Davis recently toured the NCCAT facility in Cullowhee. He heard and believes the pitch staff there make: that an investment in NCCAT is an investment in the state’s teachers, and one that pays off big for the children of North Carolina.

NCCAT reports a 96.9 percent average annual retention rate for teachers who participate in the professional development it offers. This compares to 87.9 percent statewide and 83.2 percent nationally from 2004 through 2007.

But hard times result in hard choices, Davis said while back in his home district this past weekend and in Sylva to attend the new library grand opening. NCCAT was lucky to get even $3.1 million, said Davis, who voted for the budget that cut NCCAT’s funding.

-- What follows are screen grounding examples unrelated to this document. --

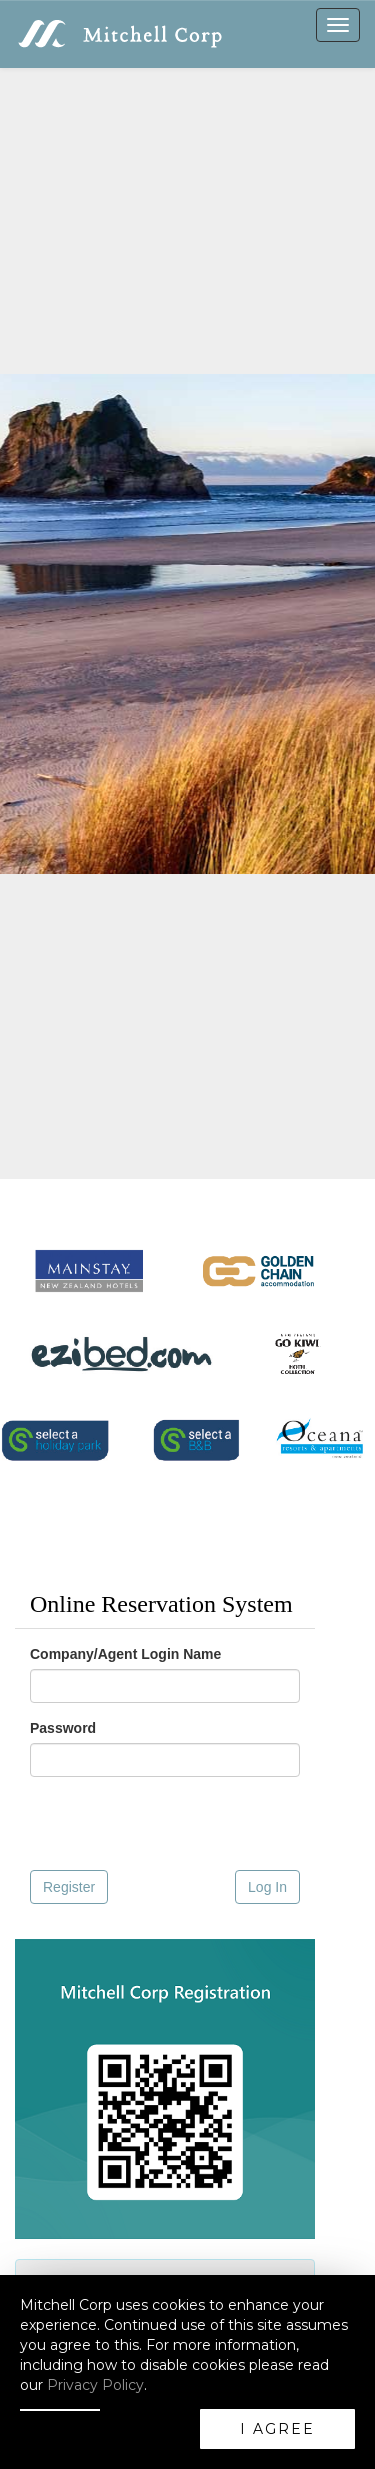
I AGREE (277, 2429)
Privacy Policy (95, 2385)
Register (69, 1887)
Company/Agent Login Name (125, 1654)
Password (63, 1728)
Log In (267, 1887)
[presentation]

“It was a fight,” Davis said, adding that he believes anybody who actually takes the time, as he did, to “go out there and see it, and find out what they really do” will come away “convinced it is a good program.”

So what does the future hold for NCCAT? That’s difficult to say right now, because planning in these uncertain times is practically impossible, said Tina Wilson, director of business services.

“How can we plan?” Executive Director Franklin asked rhetorically.

One simply does the best one can, added Peter Julius, an NCCAT center fellow who helps design programs, and a former Swain County teacher. Programs are usually planned out six months ahead; Julius is simply warning people that everything hinges on the final state budget.

Franklin believes NCCAT, if it can claw up from that $3.1 million in state funding, can still survive and prosper.

“We do fully realize that this is a difficult budget for North Carolina,” she said. “(But an additional infusion of dollars) would give us the time to do better planning, strategic planning.”

And transform the institution into what must become NCCAT’s future, she said: an organization that relies on private fundraising to pay portions of the bills. Franklin said she has no doubts that NCCAT supporters will open their billfolds and wallets to ensure the institution stays afloat.

But NCCAT must, she said, have a bit of wiggle room to make that transition.